Unlike most retailers, which add stores near customers, Goodwill is centering its real estate around its supply chain. New stores are opening in affluent areas, ideally with drive-throughs so donors can pull up and pop their trunks to drop off items.

A Goodwill employee helping a woman unload donations from her car at a Donation Drop Off location in Surprise, Arizona.
At the Goodwill in Surprise, Ariz., donors can drive through to drop off donations.

“The number one reason people donate is the convenience,” said O’Neal, of Arizona. 

A recent surge in younger shoppers has helped boost Goodwill’s sales. Gen Z members value keeping clothing out of landfills and are also shopping on a budget for their wardrobes as well as home decor, said Kent Kramer, CEO of Goodwill of Central & Southern Indiana.

In an effort to attract the younger demographic, Kramer’s organization paid about $5,500 in cash and gift cards last year to content creators who posted 15-second and 30-second TikTok videos of themselves shopping at or donating to Goodwill.

But above all else, Goodwill needed to improve the shopping experience. In Arizona, the overhaul started about a decade ago with the closing of underperforming, 6,000-square-foot locations that fit many people’s preconceptions of thrift as “that dark, dirty store on the corner,” O’Neal said.

Instead, the Arizona organization opened stores up to four times as big, laid out to resemble retailers like Marshalls or HomeGoods. O’Neal hired a company that developed scents for Las Vegas casinos in an effort to eliminate the musty aroma that often plagues secondhand stores.

Glassware and electronics are in ample supply at the Goodwill in Surprise, Ariz.

“They brought all the little scent bottles and they mixed them all up and said, ‘Which one do you like the best?’” O’Neal said. He opted for one that evokes “clean linen with a hint of tropical.”

Many Goodwill shoppers visit multiple locations in the same day. The advent of data analytics showed that Goodwill could cluster stores closer together than previously believed without cannibalizing sales.

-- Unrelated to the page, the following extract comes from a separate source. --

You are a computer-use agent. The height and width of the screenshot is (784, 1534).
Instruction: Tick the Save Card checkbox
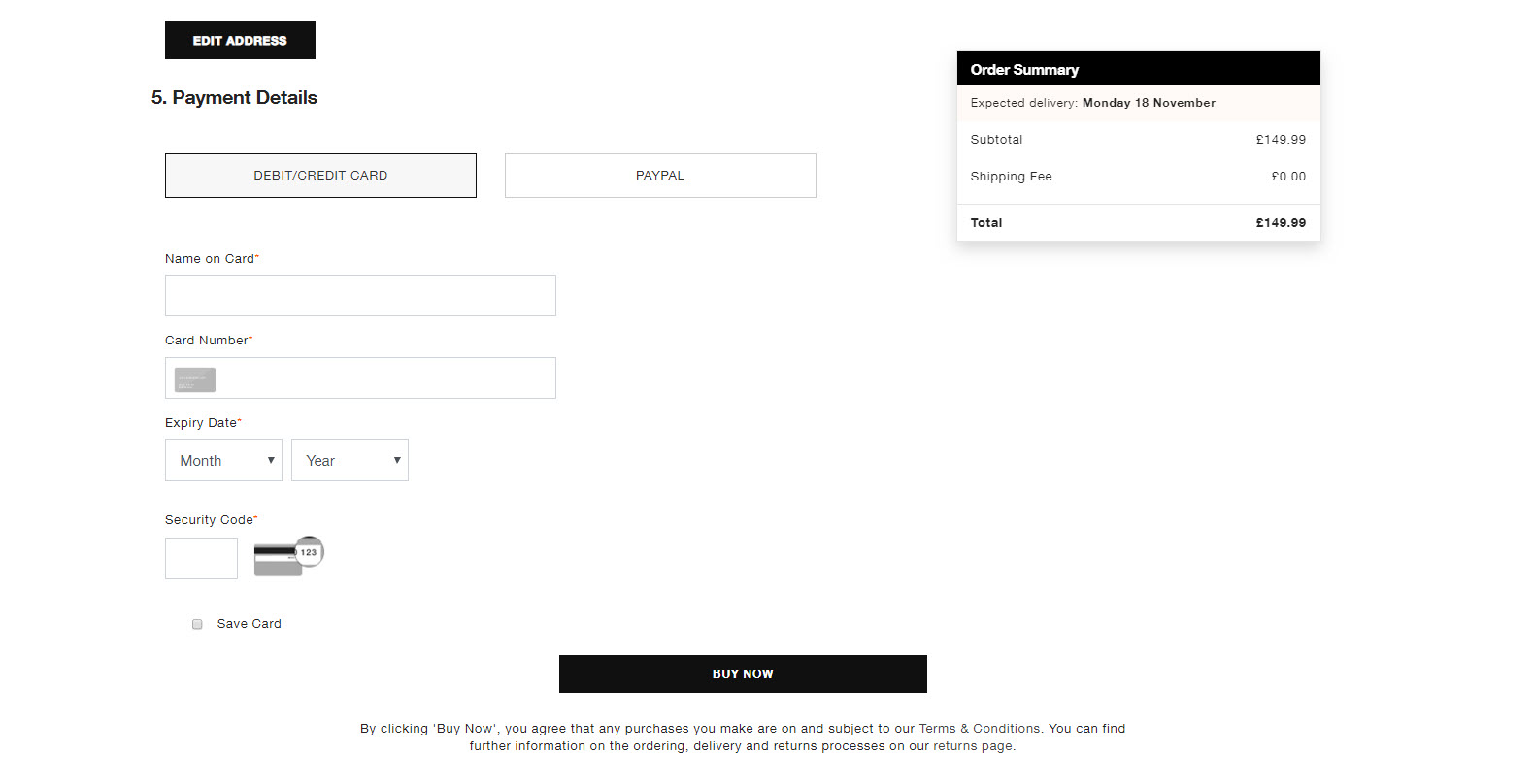click(197, 624)
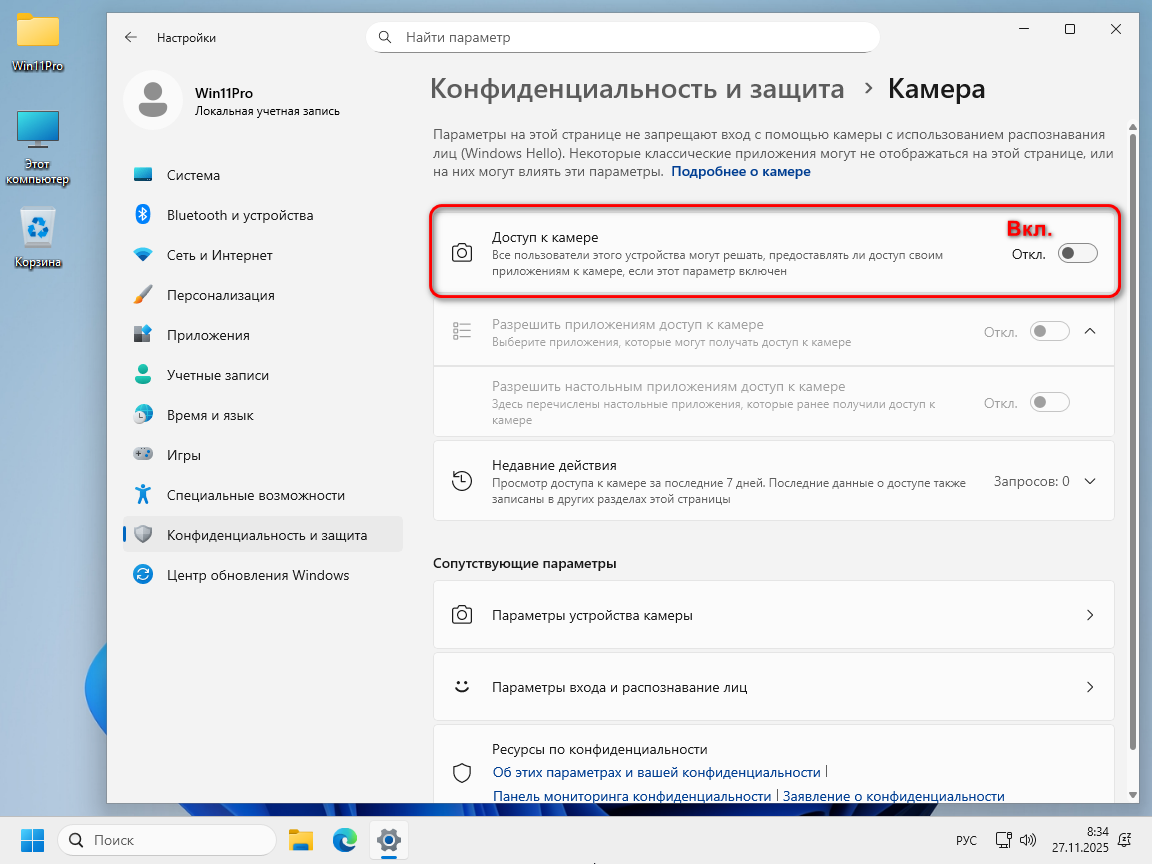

In Indiana, Goodwill used to keep 9 to 10 miles of distance between stores, but now it is opening locations within 3 miles of each other in heavily populated areas.

“Each store is totally different in what you might find,” Kramer said. “Shoppers will go from store to store to store to store.”

Phoenix resident Saul Garcia shops at Goodwill nine to 10 times a week in search of items to resell on eBay. His best finds are electronics, like the early-2000s Bose Acoustic Wave Music System that he snagged last week for $30. He thinks he can sell it for $250 online.

“When you go and you find something, you feel the dopamine,” Garcia said.

Saul Garcia browsing for jeans at Goodwill in Surprise, AZ.
Saul Garcia says he shops at Goodwill several times a week.

Some stores are still pretty rundown, and Goodwill’s biggest real-estate challenge is the rising cost of construction and slow approval process for new stores. Finding space in shopping centers when retail vacancy is near historic-low levels is another challenge.

Goodwill also has to win over skeptical landlords who still might think of Goodwill as drab stores that attract primarily lower-income customers.

Now, the larger format provides enough backroom space to sort donations, so garbage bags of donated clothing don’t spill out onto the sidewalk. And the stores look more chic.

“It’s polished concrete floor, it’s exposed ceilings, it’s proper lighting. Nice checkout counters,” said Gabriel Navarro, managing director for MMG Equity Partners, which has three Goodwill stores in its South Florida shopping-center portfolio.